Ela sabe que o desafio é grande. Desde 2003, o Instituto Avon já investiu mais de R$ 86 milhões para o desenvolvimento de 161 projetos e doação de 51 mamógrafos e 32 aparelhos de ultrassom para a prevenção do câncer de mama. Na área de enfrentamento à violência, foram R$ 34 milhões para 193 projetos.

Perfil Híbrido

Foi um dos professores da universidade que levou Regina para dar aula de filosofia em um curso de direito e que a convidou para participar de projetos sociais.

De lá para cá, nunca abandonou as aulas sobre direitos humanos, filosofia e sociologia jurídica em diferentes universidades.

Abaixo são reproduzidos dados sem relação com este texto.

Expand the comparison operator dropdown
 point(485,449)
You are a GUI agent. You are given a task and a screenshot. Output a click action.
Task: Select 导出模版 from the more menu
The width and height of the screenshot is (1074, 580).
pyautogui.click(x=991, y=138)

Paralelamente, tratou de aplicar os ensinamentos teóricos às ações práticas nas comunidades em que trabalhava.

Sempre tive esse perfil híbrido: acadêmico, em relação aos instrumentos pedagógicos fundantes; em diálogo com elementos das comunidades, dos conselhos de mulheres, da juventude", diz.

Da docência, ela traz a capacidade de observar e escutar as pessoas, a entender as suas diferenças e construir consensos.

Vem ainda da sala de aula seu interesse em estar sempre aprendendo. "Quando você mergulha na expressão 'Eu sei que nada sei', entende que é mais do que uma sentença sobre ignorância, porque diz muito sobre a sua disponibilidade para aprender".

Do trabalho voluntário e dos projetos sociais, ela aprendeu a ter menos pressa e a colocar os problemas em seu devido lugar. "São essas pessoas que eu encontro entregando sopa e agasalhos nas ruas do Recife, que eu conheci no sertão do país, que me ensinam o que é a humanidade".

Liderança com calma e otimismo

Regina diz que todos os anos em sala de aula e à frente de projetos sociais a ensinaram a ter calma diante dos momentos de crise. "Quando você traz paz para a equipe, gera criatividade e otimismo", diz.

"Eu não sou nenhuma 'Poliana', não sou negacionista, mas já vivi muitas coisas ruins e isso me ajuda a trazer calma, observar os focos de vulnerabilidade, os pontos fortes, ter discernimento", conta.

Ela diz que muitas vezes teve a síndrome da impostora, chegou a questionar se tinha capacidade para realizar certos trabalhos, mas que, nessas horas, lembrou-se da importância do trabalho em grupo e dos impactos das ações que realiza.
"Não é que eu não tenha medo, que não me sinta angustiada, mas todas as vezes em que eu pensei em desistir eu me dei conta de que não tenho essa opção. As mulheres pretas e pardas são a maioria das que sofrem violência no Brasil. As minhas antepassadas não morreram no tronco à toa; então eu não posso parar".